Formuliere den Absatz im Forenauszug, der mit „Als ergebnis wird mir“ beginnt, kürzer und behalte dabei seine wesentlichen Angaben bei.

*Textblock*
###

Als ergebnis wird mir eine komplett weiße (leere) seite angezeigt. die url hat den pfad des bereits geposteten servlets. Hilft mir jetzt überhaupt nicht weiter, aber vllt euch?

Grüße


----------



## XHelp (5. Apr 2011)

Du musst ja auch nicht auf die Seite gucken, sondern auf die Konsole...
java - correctly printstacktrace of servlet exception - Stack Overflow
Da stehen paar Hinweise die du verwenden kannst. Bzw. google einfach mal nach "printStrackTrace servlet", dann findest du jede Menge Informationen


----------



## sonic29 (5. Apr 2011)

okay, schonmal viele Dank für den Tipp.

###

*Vorliegendes Material*
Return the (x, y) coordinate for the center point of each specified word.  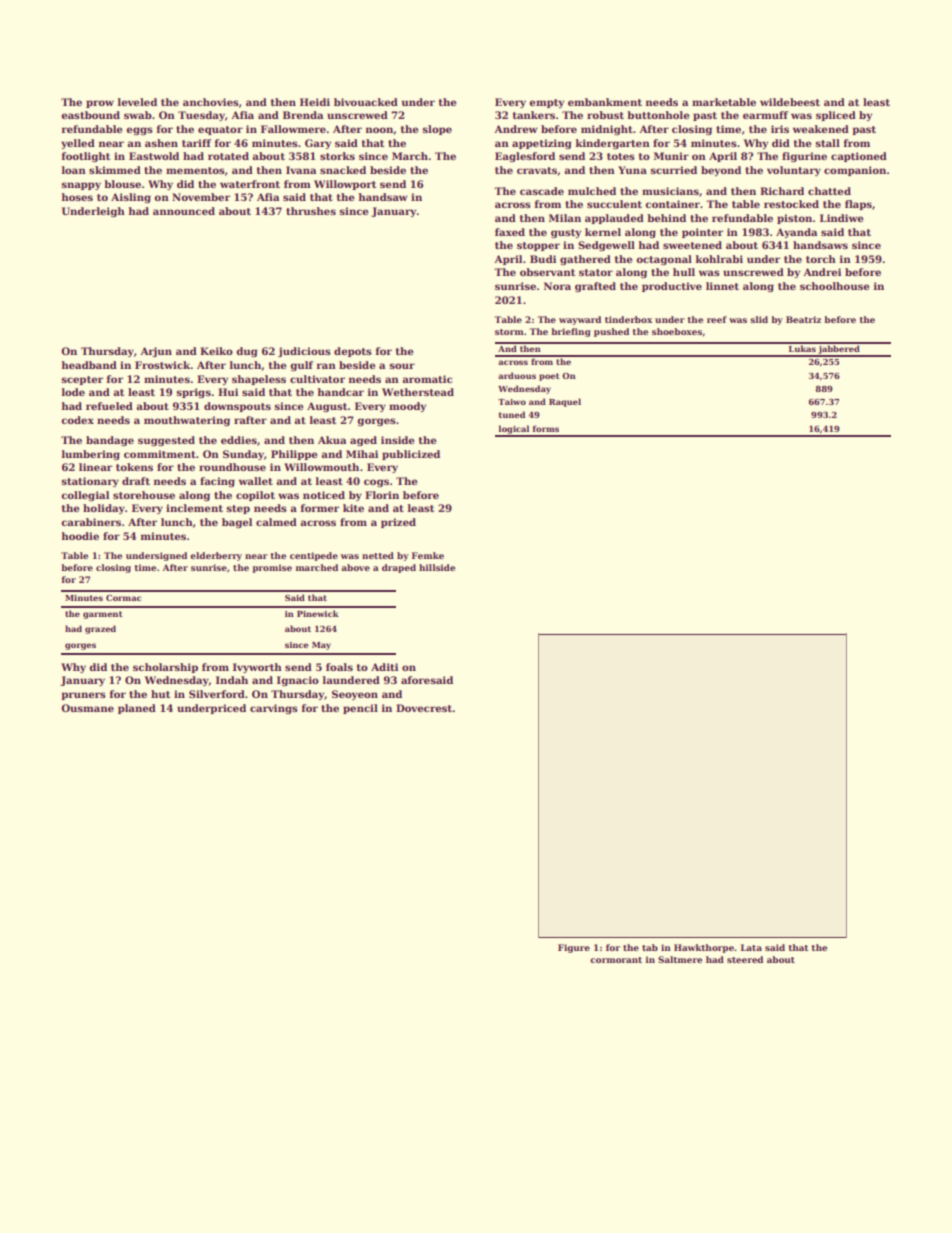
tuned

###

*Lösung*
Ich sehe nur eine komplett weiße, leere Seite. Die URL enthält den Pfad des bereits geposteten Servlets. Mir hilft das nicht weiter, euch vielleicht schon.